About this exercise – Every record below must be returned exactly as it was received.
━━ Excerpted data ━━
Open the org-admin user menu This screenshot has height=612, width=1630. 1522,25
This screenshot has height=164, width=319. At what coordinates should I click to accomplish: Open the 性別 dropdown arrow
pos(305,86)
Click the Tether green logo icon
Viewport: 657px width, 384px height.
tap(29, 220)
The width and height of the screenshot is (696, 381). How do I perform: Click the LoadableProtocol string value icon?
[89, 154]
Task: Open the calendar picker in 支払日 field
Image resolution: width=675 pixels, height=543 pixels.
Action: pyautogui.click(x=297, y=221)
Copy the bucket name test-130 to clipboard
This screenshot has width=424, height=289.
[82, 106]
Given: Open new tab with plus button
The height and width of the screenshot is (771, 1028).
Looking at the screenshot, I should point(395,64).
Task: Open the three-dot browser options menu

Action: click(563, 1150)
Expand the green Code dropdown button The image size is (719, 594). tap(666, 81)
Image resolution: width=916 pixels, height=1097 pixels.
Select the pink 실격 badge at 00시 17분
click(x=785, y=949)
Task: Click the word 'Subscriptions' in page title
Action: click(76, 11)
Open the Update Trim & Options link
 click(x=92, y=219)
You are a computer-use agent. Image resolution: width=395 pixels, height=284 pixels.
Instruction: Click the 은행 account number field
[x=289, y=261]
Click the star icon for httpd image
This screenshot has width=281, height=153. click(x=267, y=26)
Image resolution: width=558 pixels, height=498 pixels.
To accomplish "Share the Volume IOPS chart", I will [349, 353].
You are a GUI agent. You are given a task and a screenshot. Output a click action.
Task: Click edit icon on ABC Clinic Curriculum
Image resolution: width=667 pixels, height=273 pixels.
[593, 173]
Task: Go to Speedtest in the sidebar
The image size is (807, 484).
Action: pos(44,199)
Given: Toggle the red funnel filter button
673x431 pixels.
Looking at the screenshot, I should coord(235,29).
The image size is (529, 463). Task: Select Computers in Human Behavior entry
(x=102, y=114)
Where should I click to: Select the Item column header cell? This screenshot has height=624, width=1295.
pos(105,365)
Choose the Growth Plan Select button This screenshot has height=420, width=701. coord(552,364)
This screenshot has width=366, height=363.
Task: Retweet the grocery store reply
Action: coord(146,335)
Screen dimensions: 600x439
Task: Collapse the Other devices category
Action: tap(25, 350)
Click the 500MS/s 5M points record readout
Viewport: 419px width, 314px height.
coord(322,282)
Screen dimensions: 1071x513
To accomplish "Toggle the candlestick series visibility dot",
━━━
Answer to the exercise –
Open the org-admin user menu This screenshot has height=612, width=1630. 1522,25
This screenshot has height=164, width=319. At what coordinates should I click to accomplish: Open the 性別 dropdown arrow
pos(305,86)
Click the Tether green logo icon
Viewport: 657px width, 384px height.
tap(29, 220)
The width and height of the screenshot is (696, 381). How do I perform: Click the LoadableProtocol string value icon?
[89, 154]
Task: Open the calendar picker in 支払日 field
Image resolution: width=675 pixels, height=543 pixels.
Action: pyautogui.click(x=297, y=221)
Copy the bucket name test-130 to clipboard
This screenshot has width=424, height=289.
[82, 106]
Given: Open new tab with plus button
The height and width of the screenshot is (771, 1028).
Looking at the screenshot, I should point(395,64).
Task: Open the three-dot browser options menu

Action: click(563, 1150)
Expand the green Code dropdown button The image size is (719, 594). tap(666, 81)
Image resolution: width=916 pixels, height=1097 pixels.
Select the pink 실격 badge at 00시 17분
click(x=785, y=949)
Task: Click the word 'Subscriptions' in page title
Action: click(76, 11)
Open the Update Trim & Options link
 click(x=92, y=219)
You are a computer-use agent. Image resolution: width=395 pixels, height=284 pixels.
Instruction: Click the 은행 account number field
[x=289, y=261]
Click the star icon for httpd image
This screenshot has width=281, height=153. click(x=267, y=26)
Image resolution: width=558 pixels, height=498 pixels.
To accomplish "Share the Volume IOPS chart", I will [349, 353].
You are a GUI agent. You are given a task and a screenshot. Output a click action.
Task: Click edit icon on ABC Clinic Curriculum
Image resolution: width=667 pixels, height=273 pixels.
[593, 173]
Task: Go to Speedtest in the sidebar
The image size is (807, 484).
Action: pos(44,199)
Given: Toggle the red funnel filter button
673x431 pixels.
Looking at the screenshot, I should coord(235,29).
The image size is (529, 463). Task: Select Computers in Human Behavior entry
(x=102, y=114)
Where should I click to: Select the Item column header cell? This screenshot has height=624, width=1295.
pos(105,365)
Choose the Growth Plan Select button This screenshot has height=420, width=701. coord(552,364)
This screenshot has width=366, height=363.
Task: Retweet the grocery store reply
Action: coord(146,335)
Screen dimensions: 600x439
Task: Collapse the Other devices category
Action: tap(25, 350)
Click the 500MS/s 5M points record readout
Viewport: 419px width, 314px height.
coord(322,282)
Screen dimensions: 1071x513
To accomplish "Toggle the candlestick series visibility dot",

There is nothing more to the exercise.